[Stored rows]
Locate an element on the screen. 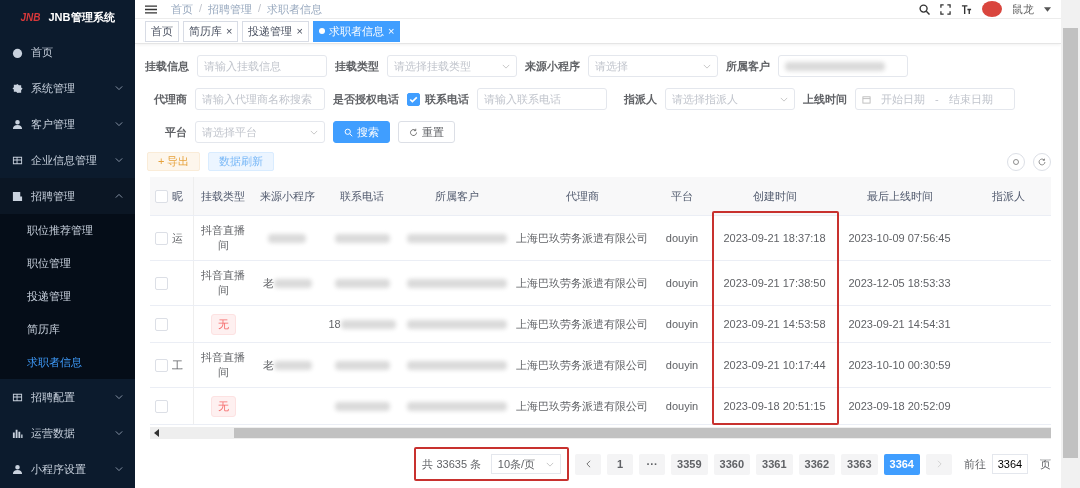  column-header: 所属客户 is located at coordinates (457, 196).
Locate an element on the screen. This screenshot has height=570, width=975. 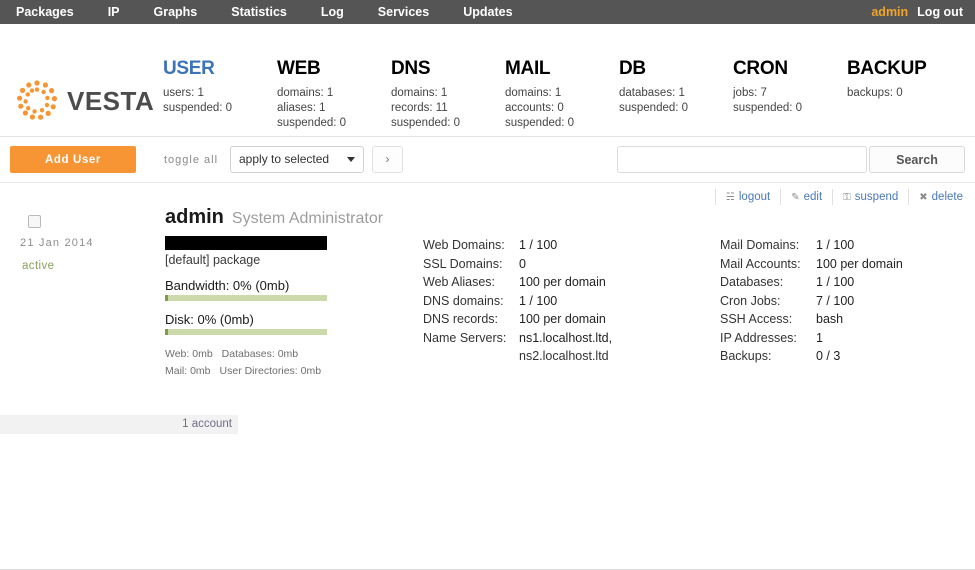
apply-to-selected-select: apply to selected is located at coordinates (297, 160).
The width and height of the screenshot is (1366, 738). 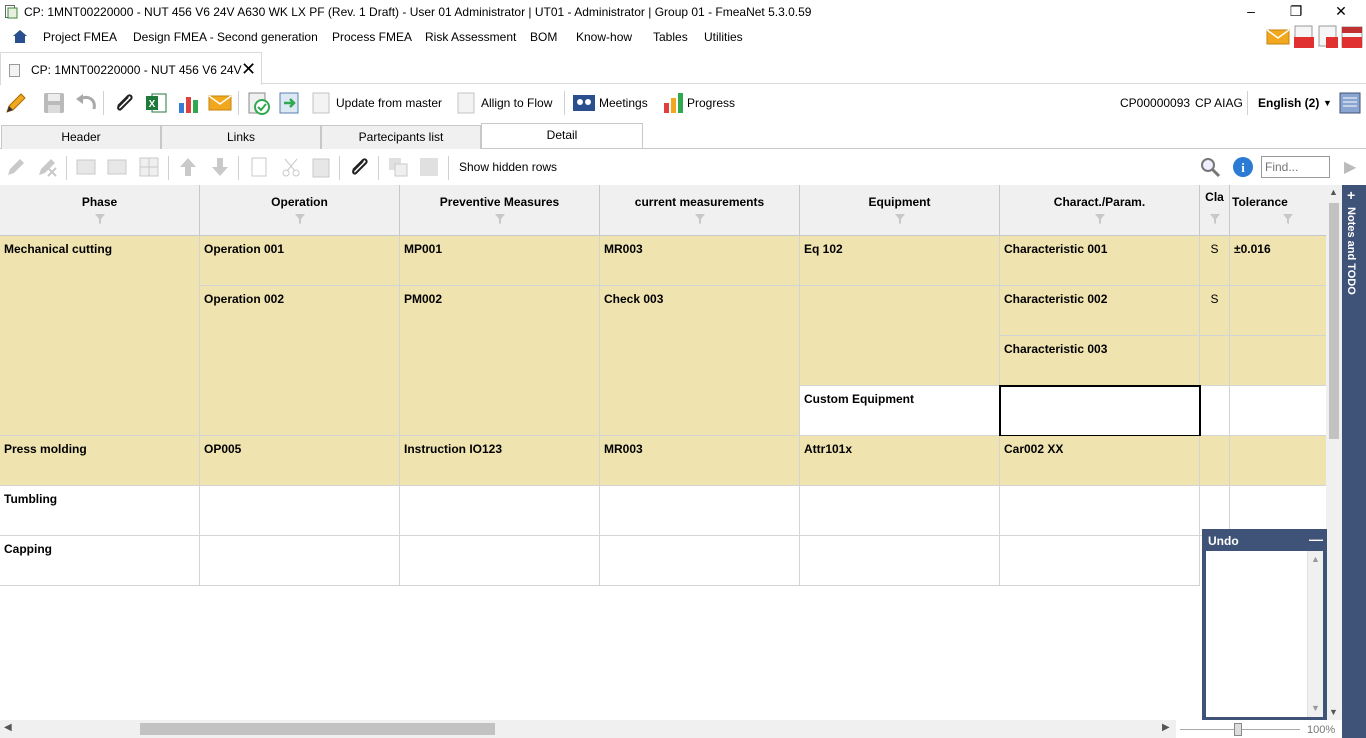 I want to click on translate-icon, so click(x=398, y=167).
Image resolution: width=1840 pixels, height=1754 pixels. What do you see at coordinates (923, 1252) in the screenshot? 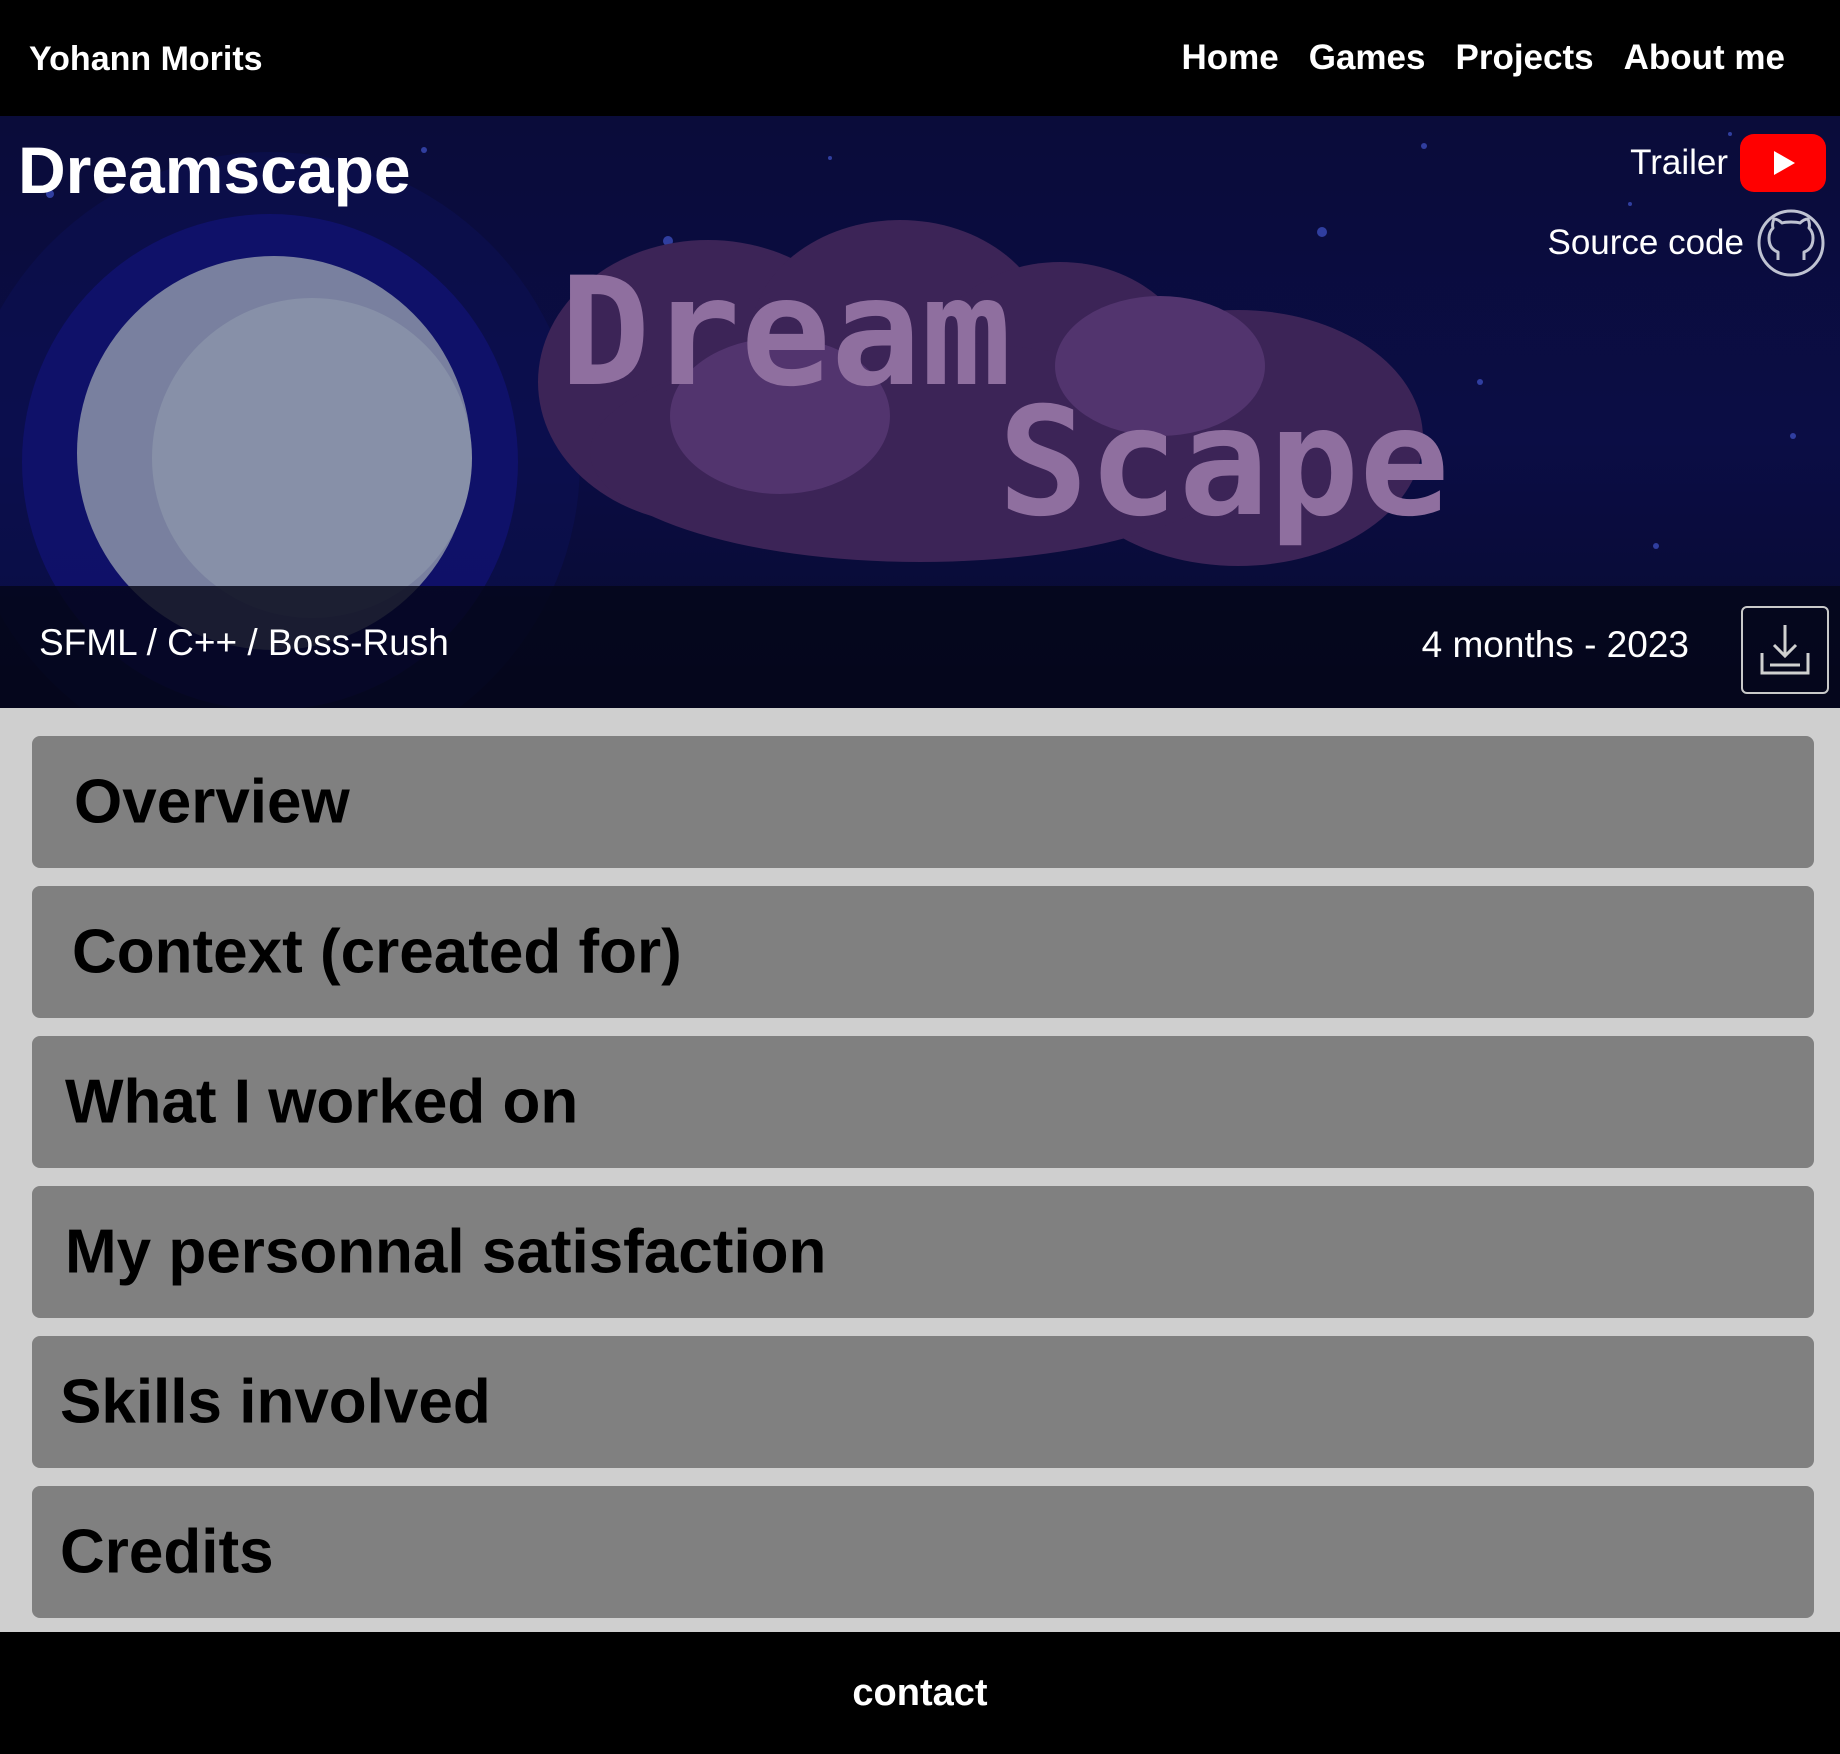
I see `section-personal-satisfaction: My personnal satisfaction` at bounding box center [923, 1252].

**EXERCISE**
Retype the rows, starting at the line that contains "Image resolution: width=1840" and continuing through the last row, with both ends included. Leave the pictures out.

**EXERCISE RESPONSE**
Image resolution: width=1840 pixels, height=1754 pixels. What do you see at coordinates (923, 1252) in the screenshot? 
I see `section-personal-satisfaction: My personnal satisfaction` at bounding box center [923, 1252].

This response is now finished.